(This is another of my highly-technical "note to self" signal processing posts. I'll put up something less arcane soon.)
The Fourier transform is great for finding periodic signals: you take an FFT and a periodic signal looks like a peak in the output. Well, in an ideal world, that is; you only really get such a neat and tidy peak if the periodic signal is exactly at a Fourier frequency, which happens when it makes exactly an integral number of turns over the course of the data set. If the signal is somewhere between two Fourier frequencies, the power is spread over several Fourier output values. While it's possible to interpolate a very accurate value based on the ~32 nearest values, this can be expensive, and there's a shortcut called "interbinning"; it doesn't reconstruct the phase, but you just take a scaled average of the two neighbouring bins and get a decent approximation to the value at the midpoint between two independent Fourier frequencies.
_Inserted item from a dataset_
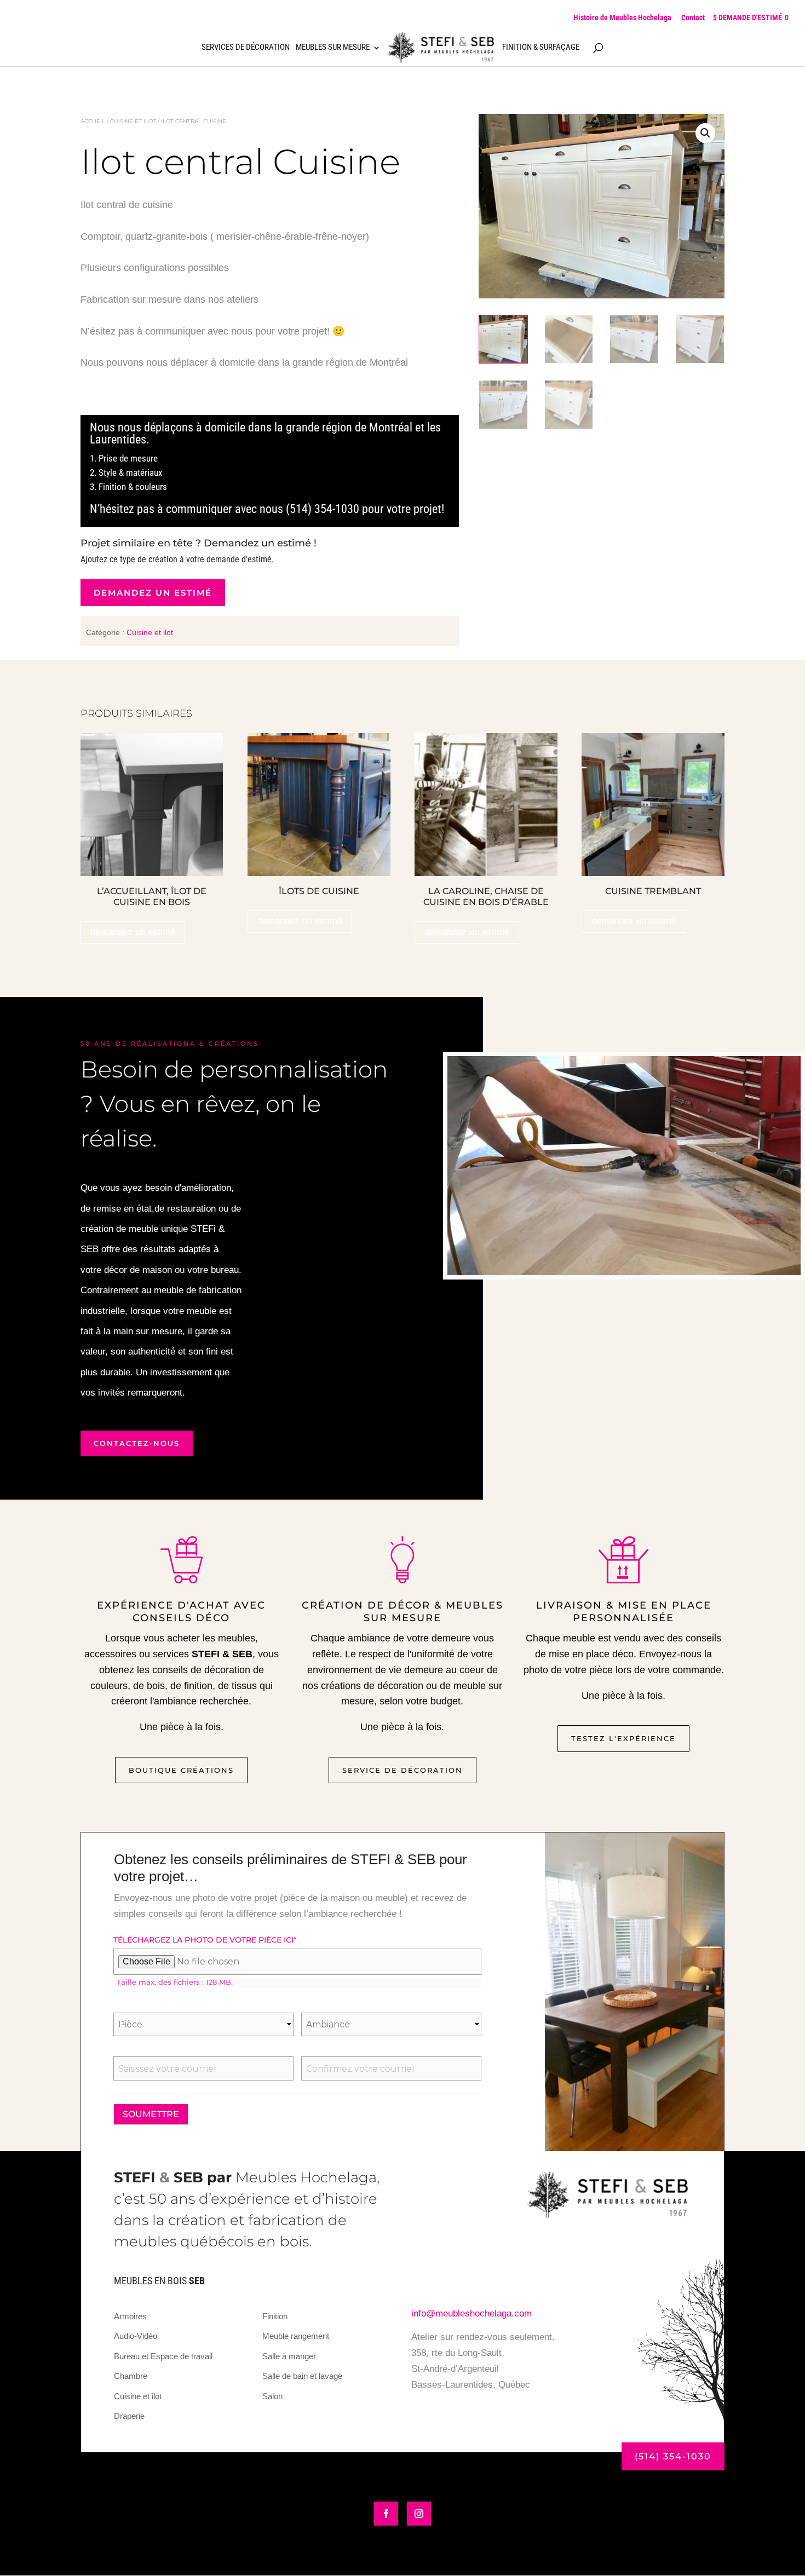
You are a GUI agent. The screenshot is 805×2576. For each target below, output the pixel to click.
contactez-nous (137, 1443)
My problem, for this post, is that the theory is all nicely worked out when going from the time domain to the frequency domain, but I want to do something analogous while going from the frequency domain back to the time domain, if that's possible. (I haven't done a literature search, or even looked very carefully at the frequency-domain interbinning papers; I thought this would be a good exercise for me.)
Just to be specific about the process I'm trying to analyze: I have the Fourier series of some pulse, assumed a delta function, and I truncate it and do an inverse real FFT, obtaining n points. Now I want to efficiently estimate the amplitude of the original pulse, in the presence of noise (though not much noise, since I need a highly significant detection to be worth following up).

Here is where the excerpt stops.